Even adults are highly influenced by the media. They are getting plastic surgery to change their image. They are scheduling cesareans because it’s what the celebs do. They are having botox and practicing parenting techniques they heard their favorite celeb talk about. To say that our kids are not influenced when we adults are, is absurd. And to say it’s all the fault of the parent? So even when they are influenced as an adult it’s still because mom and dad failed us? 

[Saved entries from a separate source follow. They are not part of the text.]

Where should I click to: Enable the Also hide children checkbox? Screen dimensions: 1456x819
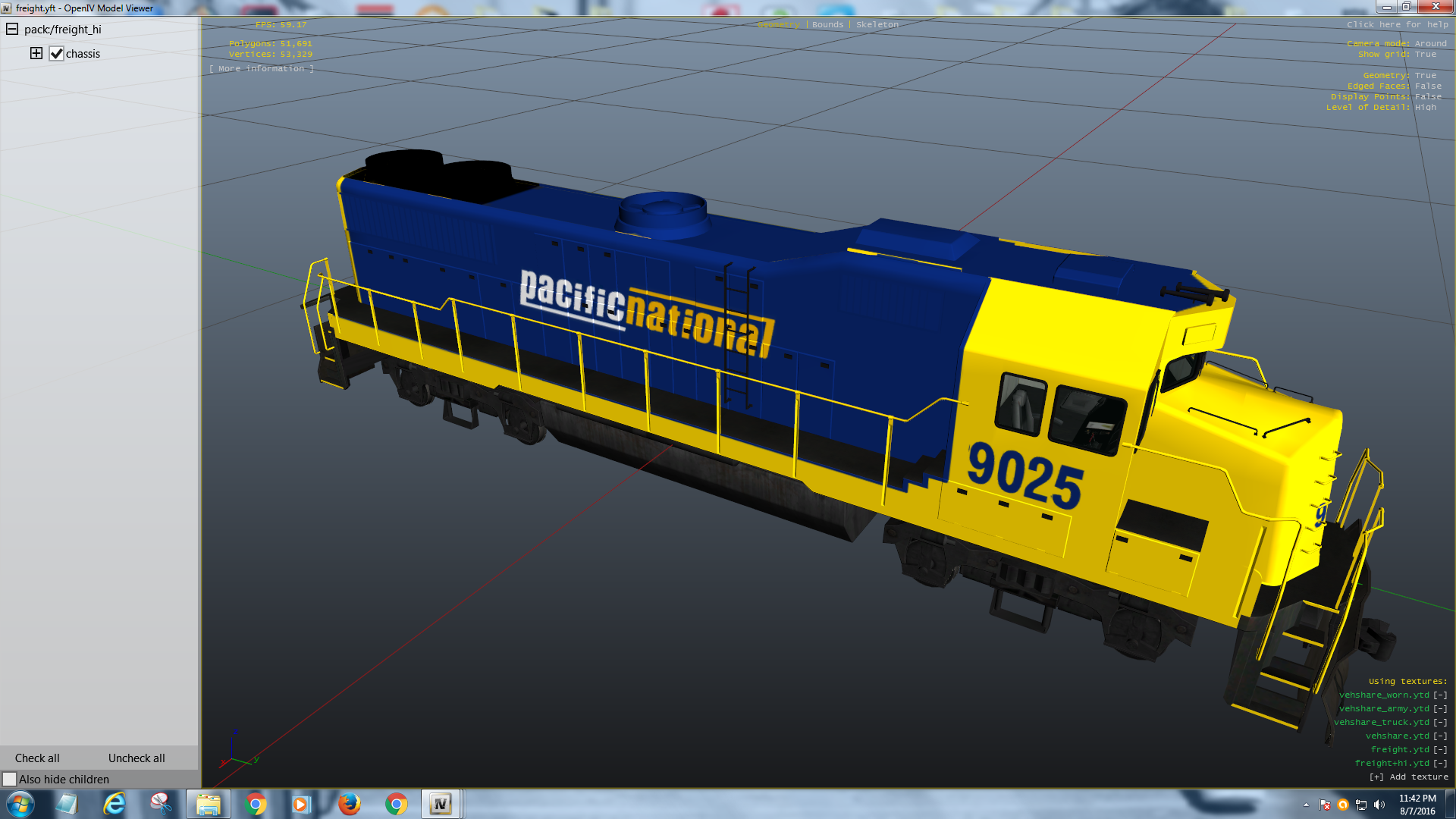click(x=10, y=780)
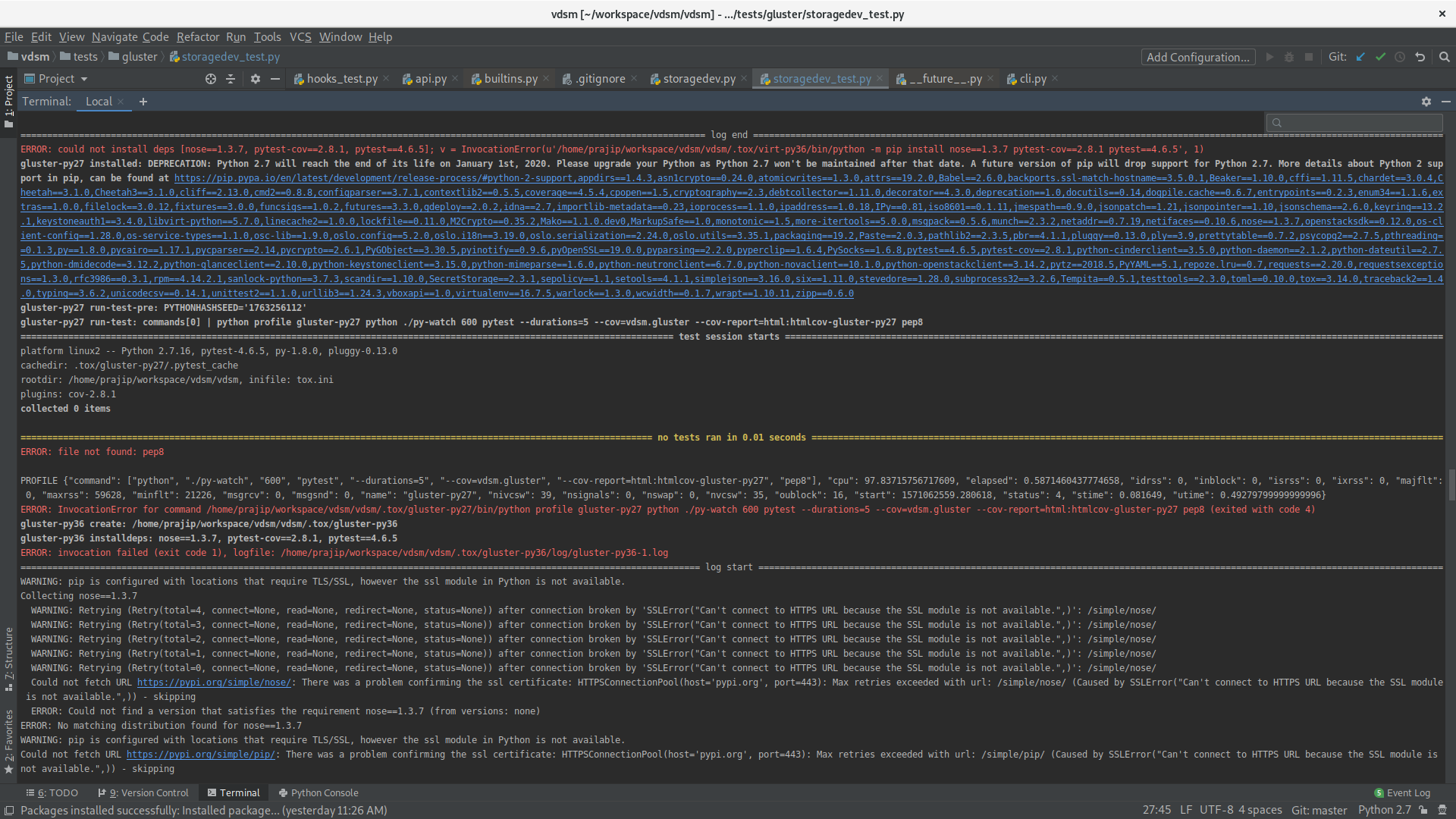
Task: Toggle tool window bars corner button
Action: [x=9, y=810]
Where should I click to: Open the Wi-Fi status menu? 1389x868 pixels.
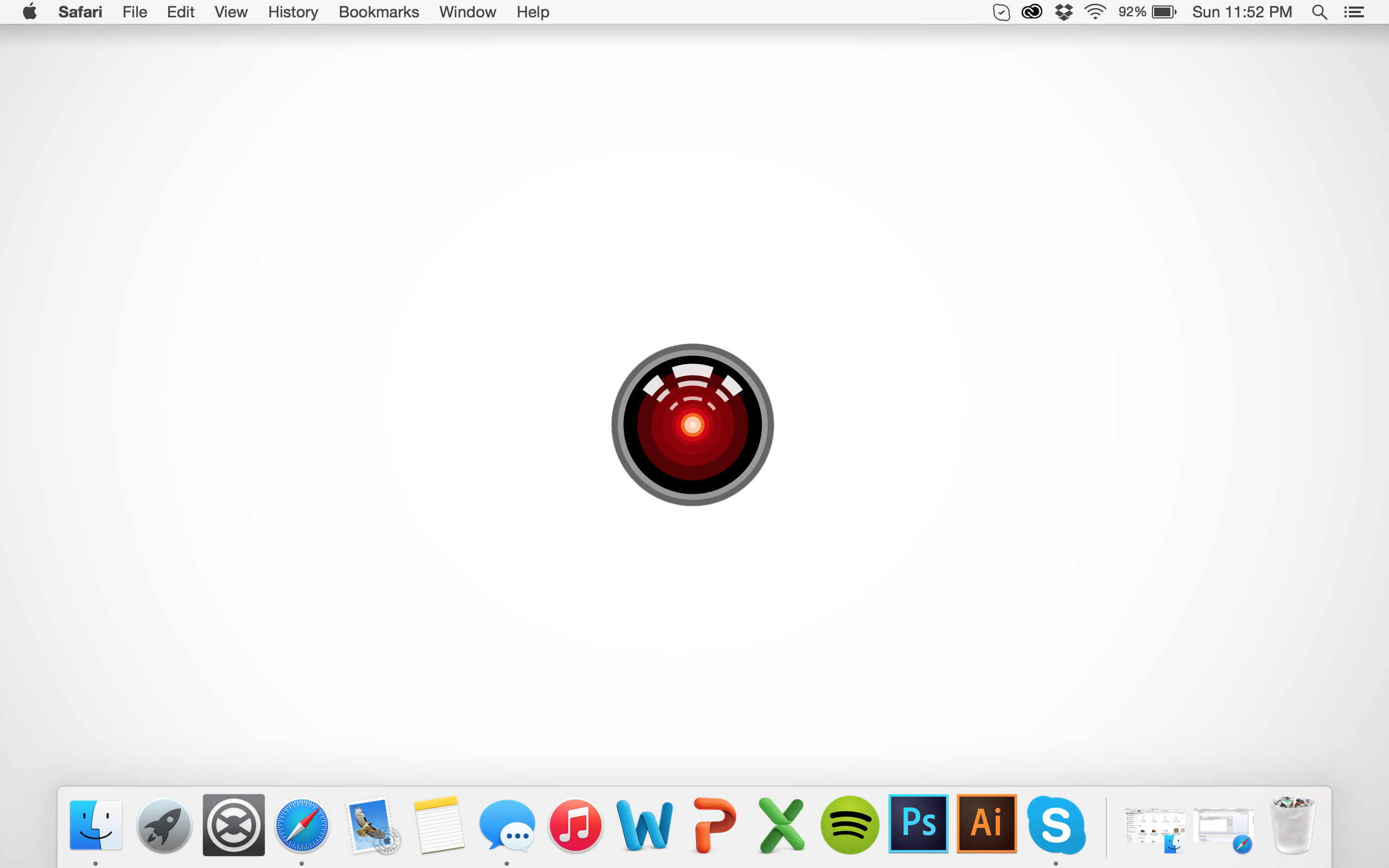[x=1095, y=12]
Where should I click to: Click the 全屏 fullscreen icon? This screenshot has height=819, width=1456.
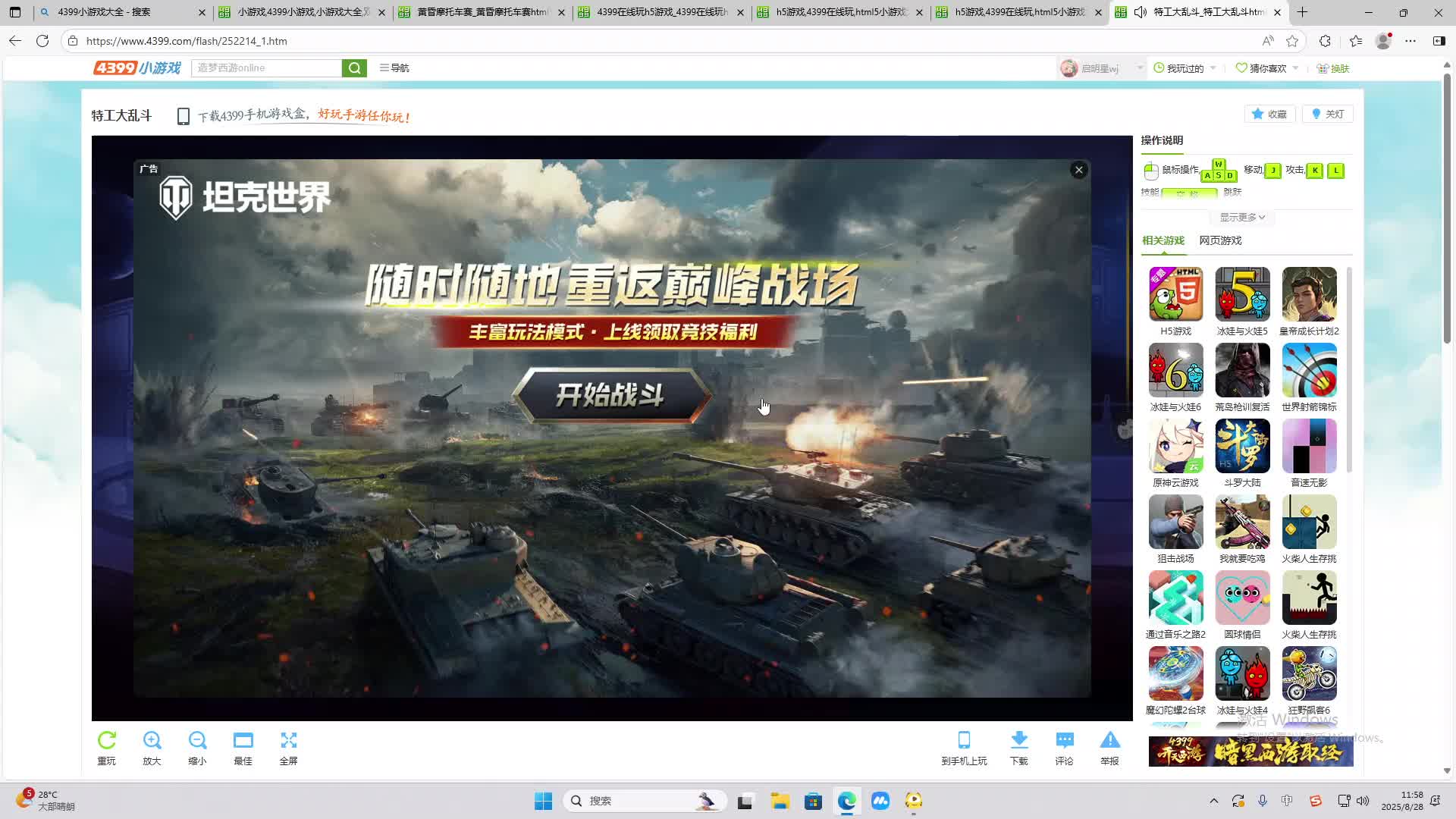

As a parent, we do our best to ensure that are children are surrounded by positive influences. We cut people out of our lives to prevent them from being an influence. We change our lifestyles to make sure we are good influences. But the media is everywhere. Magazines at the store, Miley and Bieber dolls, TV, radio and etc. We can try to steer our child in another direction but our kids, just like you and I, are unique individuals. They are capable of coming to their own conclusions and thinking their own thoughts. Not everything we say is going to get through to them. 

I agree that it is not Bieber or Miley’s responsibility to care for our kids. I would never EVER ask one of them to or want them to. But unfortunately they are influences. And they started out as influences to our youth targeting the younger generation. I’m not saying their life is easy trying to leave behind the childish image but I don’t feel sorry for them for all the negative backlash they are receiving. They chose this path. They chose to be in the spotlight. They should just accept that spotlight and fame come with people being in their business. 

They should also, as should many celebs, take responsibility for their actions. Sadly we don’t have many people in the spotlight that we can look up to. And if we do, I may just not be aware because I try to stay away from all that. But feel free to correct me if I’m wrong.